Assignment: Would you please write out the records below exactly as they appear?

Extracted data:
.....
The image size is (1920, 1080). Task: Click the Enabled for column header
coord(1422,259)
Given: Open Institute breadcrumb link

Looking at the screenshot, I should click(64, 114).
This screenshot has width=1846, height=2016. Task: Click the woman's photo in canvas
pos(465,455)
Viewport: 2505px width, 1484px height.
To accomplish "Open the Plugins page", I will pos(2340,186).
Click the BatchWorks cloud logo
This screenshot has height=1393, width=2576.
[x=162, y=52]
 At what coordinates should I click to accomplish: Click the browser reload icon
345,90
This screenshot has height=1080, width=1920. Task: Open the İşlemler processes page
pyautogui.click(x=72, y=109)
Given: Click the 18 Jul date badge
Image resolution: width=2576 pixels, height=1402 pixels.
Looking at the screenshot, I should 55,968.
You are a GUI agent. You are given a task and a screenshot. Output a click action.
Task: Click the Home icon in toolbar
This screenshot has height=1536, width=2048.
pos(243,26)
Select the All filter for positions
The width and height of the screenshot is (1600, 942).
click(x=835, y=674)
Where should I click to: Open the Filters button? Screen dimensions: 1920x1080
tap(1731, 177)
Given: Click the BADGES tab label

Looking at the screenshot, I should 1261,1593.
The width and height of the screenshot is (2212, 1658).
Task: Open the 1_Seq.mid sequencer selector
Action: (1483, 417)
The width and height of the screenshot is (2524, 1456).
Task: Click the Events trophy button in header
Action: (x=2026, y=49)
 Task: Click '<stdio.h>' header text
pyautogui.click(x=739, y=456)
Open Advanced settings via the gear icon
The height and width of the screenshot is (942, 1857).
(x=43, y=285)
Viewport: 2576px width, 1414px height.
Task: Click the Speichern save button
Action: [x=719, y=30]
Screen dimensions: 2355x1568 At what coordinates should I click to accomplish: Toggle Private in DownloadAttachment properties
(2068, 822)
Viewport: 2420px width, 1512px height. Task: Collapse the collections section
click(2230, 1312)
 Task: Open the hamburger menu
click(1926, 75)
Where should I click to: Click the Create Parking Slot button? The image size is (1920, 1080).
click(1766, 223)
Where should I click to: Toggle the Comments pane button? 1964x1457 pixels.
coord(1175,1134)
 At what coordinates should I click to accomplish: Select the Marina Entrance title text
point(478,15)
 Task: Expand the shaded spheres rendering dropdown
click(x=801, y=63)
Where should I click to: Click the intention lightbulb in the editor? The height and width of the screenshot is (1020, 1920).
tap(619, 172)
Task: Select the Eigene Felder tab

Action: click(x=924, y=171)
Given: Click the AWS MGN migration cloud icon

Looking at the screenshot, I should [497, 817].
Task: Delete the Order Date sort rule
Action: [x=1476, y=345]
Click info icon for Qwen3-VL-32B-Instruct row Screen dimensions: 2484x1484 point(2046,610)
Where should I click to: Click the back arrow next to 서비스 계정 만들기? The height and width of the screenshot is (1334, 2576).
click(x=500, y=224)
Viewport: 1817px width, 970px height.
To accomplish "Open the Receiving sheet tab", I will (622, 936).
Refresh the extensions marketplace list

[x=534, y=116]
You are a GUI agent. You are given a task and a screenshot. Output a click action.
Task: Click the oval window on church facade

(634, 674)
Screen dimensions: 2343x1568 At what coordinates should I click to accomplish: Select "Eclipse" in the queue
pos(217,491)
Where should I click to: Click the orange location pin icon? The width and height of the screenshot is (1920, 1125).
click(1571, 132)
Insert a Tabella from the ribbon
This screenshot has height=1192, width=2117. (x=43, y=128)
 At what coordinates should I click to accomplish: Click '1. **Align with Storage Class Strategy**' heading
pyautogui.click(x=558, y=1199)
.....
Result:
The image size is (1920, 1080). Task: Click the Enabled for column header
coord(1422,259)
Given: Open Institute breadcrumb link

Looking at the screenshot, I should click(64, 114).
This screenshot has width=1846, height=2016. Task: Click the woman's photo in canvas
pos(465,455)
Viewport: 2505px width, 1484px height.
To accomplish "Open the Plugins page", I will pos(2340,186).
Click the BatchWorks cloud logo
This screenshot has height=1393, width=2576.
[x=162, y=52]
 At what coordinates should I click to accomplish: Click the browser reload icon
345,90
This screenshot has height=1080, width=1920. Task: Open the İşlemler processes page
pyautogui.click(x=72, y=109)
Given: Click the 18 Jul date badge
Image resolution: width=2576 pixels, height=1402 pixels.
Looking at the screenshot, I should 55,968.
You are a GUI agent. You are given a task and a screenshot. Output a click action.
Task: Click the Home icon in toolbar
This screenshot has height=1536, width=2048.
pos(243,26)
Select the All filter for positions
The width and height of the screenshot is (1600, 942).
click(x=835, y=674)
Where should I click to: Open the Filters button? Screen dimensions: 1920x1080
tap(1731, 177)
Given: Click the BADGES tab label

Looking at the screenshot, I should 1261,1593.
The width and height of the screenshot is (2212, 1658).
Task: Open the 1_Seq.mid sequencer selector
Action: (1483, 417)
The width and height of the screenshot is (2524, 1456).
Task: Click the Events trophy button in header
Action: (x=2026, y=49)
 Task: Click '<stdio.h>' header text
pyautogui.click(x=739, y=456)
Open Advanced settings via the gear icon
The height and width of the screenshot is (942, 1857).
(x=43, y=285)
Viewport: 2576px width, 1414px height.
Task: Click the Speichern save button
Action: [x=719, y=30]
Screen dimensions: 2355x1568 At what coordinates should I click to accomplish: Toggle Private in DownloadAttachment properties
(2068, 822)
Viewport: 2420px width, 1512px height. Task: Collapse the collections section
click(2230, 1312)
 Task: Open the hamburger menu
click(1926, 75)
Where should I click to: Click the Create Parking Slot button? The image size is (1920, 1080).
click(1766, 223)
Where should I click to: Toggle the Comments pane button? 1964x1457 pixels.
coord(1175,1134)
 At what coordinates should I click to accomplish: Select the Marina Entrance title text
point(478,15)
 Task: Expand the shaded spheres rendering dropdown
click(x=801, y=63)
Where should I click to: Click the intention lightbulb in the editor? The height and width of the screenshot is (1020, 1920).
tap(619, 172)
Task: Select the Eigene Felder tab

Action: click(x=924, y=171)
Given: Click the AWS MGN migration cloud icon

Looking at the screenshot, I should [497, 817].
Task: Delete the Order Date sort rule
Action: [x=1476, y=345]
Click info icon for Qwen3-VL-32B-Instruct row Screen dimensions: 2484x1484 point(2046,610)
Where should I click to: Click the back arrow next to 서비스 계정 만들기? The height and width of the screenshot is (1334, 2576).
click(x=500, y=224)
Viewport: 1817px width, 970px height.
To accomplish "Open the Receiving sheet tab", I will (622, 936).
Refresh the extensions marketplace list

[x=534, y=116]
You are a GUI agent. You are given a task and a screenshot. Output a click action.
Task: Click the oval window on church facade

(634, 674)
Screen dimensions: 2343x1568 At what coordinates should I click to accomplish: Select "Eclipse" in the queue
pos(217,491)
Where should I click to: Click the orange location pin icon? The width and height of the screenshot is (1920, 1125).
click(1571, 132)
Insert a Tabella from the ribbon
This screenshot has height=1192, width=2117. (x=43, y=128)
 At what coordinates should I click to accomplish: Click '1. **Align with Storage Class Strategy**' heading
pyautogui.click(x=558, y=1199)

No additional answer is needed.